— Exercise directions —
Without any alteration, retype the records that appear below.

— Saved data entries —
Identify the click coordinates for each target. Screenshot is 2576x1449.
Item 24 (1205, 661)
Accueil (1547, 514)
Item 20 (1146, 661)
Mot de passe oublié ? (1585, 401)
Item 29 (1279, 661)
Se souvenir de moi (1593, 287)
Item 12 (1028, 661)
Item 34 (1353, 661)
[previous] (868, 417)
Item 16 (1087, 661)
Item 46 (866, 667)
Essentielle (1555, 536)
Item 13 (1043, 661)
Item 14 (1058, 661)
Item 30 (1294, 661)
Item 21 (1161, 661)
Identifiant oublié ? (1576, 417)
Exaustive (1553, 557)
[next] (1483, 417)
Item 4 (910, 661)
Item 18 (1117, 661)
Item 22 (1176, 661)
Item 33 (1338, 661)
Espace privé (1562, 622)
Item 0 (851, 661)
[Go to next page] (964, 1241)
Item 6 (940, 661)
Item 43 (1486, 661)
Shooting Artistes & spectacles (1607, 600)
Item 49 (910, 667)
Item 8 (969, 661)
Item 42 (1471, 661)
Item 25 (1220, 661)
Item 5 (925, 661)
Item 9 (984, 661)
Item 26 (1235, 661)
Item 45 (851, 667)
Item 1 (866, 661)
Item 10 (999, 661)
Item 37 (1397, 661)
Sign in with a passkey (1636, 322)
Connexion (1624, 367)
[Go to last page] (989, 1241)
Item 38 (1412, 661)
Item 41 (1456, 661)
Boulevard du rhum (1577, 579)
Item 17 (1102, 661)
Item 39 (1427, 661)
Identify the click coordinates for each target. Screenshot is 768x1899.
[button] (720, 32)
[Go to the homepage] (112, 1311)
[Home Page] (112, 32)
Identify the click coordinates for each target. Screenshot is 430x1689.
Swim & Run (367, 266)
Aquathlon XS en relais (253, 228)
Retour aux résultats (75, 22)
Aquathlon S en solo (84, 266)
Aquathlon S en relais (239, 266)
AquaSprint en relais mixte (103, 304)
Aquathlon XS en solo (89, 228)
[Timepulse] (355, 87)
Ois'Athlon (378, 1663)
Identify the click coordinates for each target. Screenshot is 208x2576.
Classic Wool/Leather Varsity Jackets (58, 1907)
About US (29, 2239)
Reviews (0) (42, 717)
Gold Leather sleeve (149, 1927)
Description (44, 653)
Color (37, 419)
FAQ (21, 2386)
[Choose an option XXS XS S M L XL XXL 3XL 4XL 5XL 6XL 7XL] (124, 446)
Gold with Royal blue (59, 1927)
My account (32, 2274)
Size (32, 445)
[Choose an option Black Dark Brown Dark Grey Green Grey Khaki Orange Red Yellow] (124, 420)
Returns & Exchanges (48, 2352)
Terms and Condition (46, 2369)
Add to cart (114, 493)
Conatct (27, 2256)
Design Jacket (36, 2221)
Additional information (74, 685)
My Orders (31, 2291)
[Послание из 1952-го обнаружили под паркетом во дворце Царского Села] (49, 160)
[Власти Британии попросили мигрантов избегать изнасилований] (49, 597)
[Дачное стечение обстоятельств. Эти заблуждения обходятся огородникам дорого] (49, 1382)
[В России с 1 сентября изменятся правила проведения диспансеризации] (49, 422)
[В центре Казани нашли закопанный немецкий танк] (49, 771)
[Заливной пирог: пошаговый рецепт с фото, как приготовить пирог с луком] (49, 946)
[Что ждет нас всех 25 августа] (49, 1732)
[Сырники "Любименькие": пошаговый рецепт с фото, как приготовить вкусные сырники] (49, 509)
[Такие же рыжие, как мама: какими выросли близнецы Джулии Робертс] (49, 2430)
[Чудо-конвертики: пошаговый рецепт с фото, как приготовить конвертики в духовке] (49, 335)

— Written answer —
Identify the click coordinates for each target. Screenshot is 2576x1449.
Item 24 (1205, 661)
Accueil (1547, 514)
Item 20 (1146, 661)
Mot de passe oublié ? (1585, 401)
Item 29 (1279, 661)
Se souvenir de moi (1593, 287)
Item 12 (1028, 661)
Item 34 (1353, 661)
[previous] (868, 417)
Item 16 (1087, 661)
Item 46 (866, 667)
Essentielle (1555, 536)
Item 13 (1043, 661)
Item 14 (1058, 661)
Item 30 (1294, 661)
Item 21 (1161, 661)
Identifiant oublié ? (1576, 417)
Exaustive (1553, 557)
[next] (1483, 417)
Item 4 (910, 661)
Item 18 (1117, 661)
Item 22 (1176, 661)
Item 33 (1338, 661)
Espace privé (1562, 622)
Item 0 (851, 661)
[Go to next page] (964, 1241)
Item 6 (940, 661)
Item 43 (1486, 661)
Shooting Artistes & spectacles (1607, 600)
Item 49 (910, 667)
Item 8 (969, 661)
Item 42 (1471, 661)
Item 25 (1220, 661)
Item 5 (925, 661)
Item 9 (984, 661)
Item 26 (1235, 661)
Item 45 (851, 667)
Item 1 (866, 661)
Item 10 (999, 661)
Item 37 (1397, 661)
Sign in with a passkey (1636, 322)
Connexion (1624, 367)
[Go to last page] (989, 1241)
Item 38 (1412, 661)
Item 41 (1456, 661)
Boulevard du rhum (1577, 579)
Item 17 (1102, 661)
Item 39 (1427, 661)
Identify the click coordinates for each target. Screenshot is 768x1899.
[button] (720, 32)
[Go to the homepage] (112, 1311)
[Home Page] (112, 32)
Identify the click coordinates for each target. Screenshot is 430x1689.
Swim & Run (367, 266)
Aquathlon XS en relais (253, 228)
Retour aux résultats (75, 22)
Aquathlon S en solo (84, 266)
Aquathlon S en relais (239, 266)
AquaSprint en relais mixte (103, 304)
Aquathlon XS en solo (89, 228)
[Timepulse] (355, 87)
Ois'Athlon (378, 1663)
Identify the click coordinates for each target. Screenshot is 208x2576.
Classic Wool/Leather Varsity Jackets (58, 1907)
About US (29, 2239)
Reviews (0) (42, 717)
Gold Leather sleeve (149, 1927)
Description (44, 653)
Color (37, 419)
FAQ (21, 2386)
[Choose an option XXS XS S M L XL XXL 3XL 4XL 5XL 6XL 7XL] (124, 446)
Gold with Royal blue (59, 1927)
My account (32, 2274)
Size (32, 445)
[Choose an option Black Dark Brown Dark Grey Green Grey Khaki Orange Red Yellow] (124, 420)
Returns & Exchanges (48, 2352)
Terms and Condition (46, 2369)
Add to cart (114, 493)
Conatct (27, 2256)
Design Jacket (36, 2221)
Additional information (74, 685)
My Orders (31, 2291)
[Послание из 1952-го обнаружили под паркетом во дворце Царского Села] (49, 160)
[Власти Британии попросили мигрантов избегать изнасилований] (49, 597)
[Дачное стечение обстоятельств. Эти заблуждения обходятся огородникам дорого] (49, 1382)
[В России с 1 сентября изменятся правила проведения диспансеризации] (49, 422)
[В центре Казани нашли закопанный немецкий танк] (49, 771)
[Заливной пирог: пошаговый рецепт с фото, как приготовить пирог с луком] (49, 946)
[Что ждет нас всех 25 августа] (49, 1732)
[Сырники "Любименькие": пошаговый рецепт с фото, как приготовить вкусные сырники] (49, 509)
[Такие же рыжие, как мама: какими выросли близнецы Джулии Робертс] (49, 2430)
[Чудо-конвертики: пошаговый рецепт с фото, как приготовить конвертики в духовке] (49, 335)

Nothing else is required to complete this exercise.